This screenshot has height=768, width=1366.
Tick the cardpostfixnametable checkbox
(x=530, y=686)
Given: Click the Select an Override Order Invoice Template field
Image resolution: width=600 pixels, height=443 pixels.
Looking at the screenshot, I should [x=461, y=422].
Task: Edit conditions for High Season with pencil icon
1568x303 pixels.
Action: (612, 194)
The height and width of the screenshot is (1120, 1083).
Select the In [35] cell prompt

# # # # # # #

Brief —
Search the material for lines holding the word "Select", then say how many there are and nothing more.

Exercise solution —
2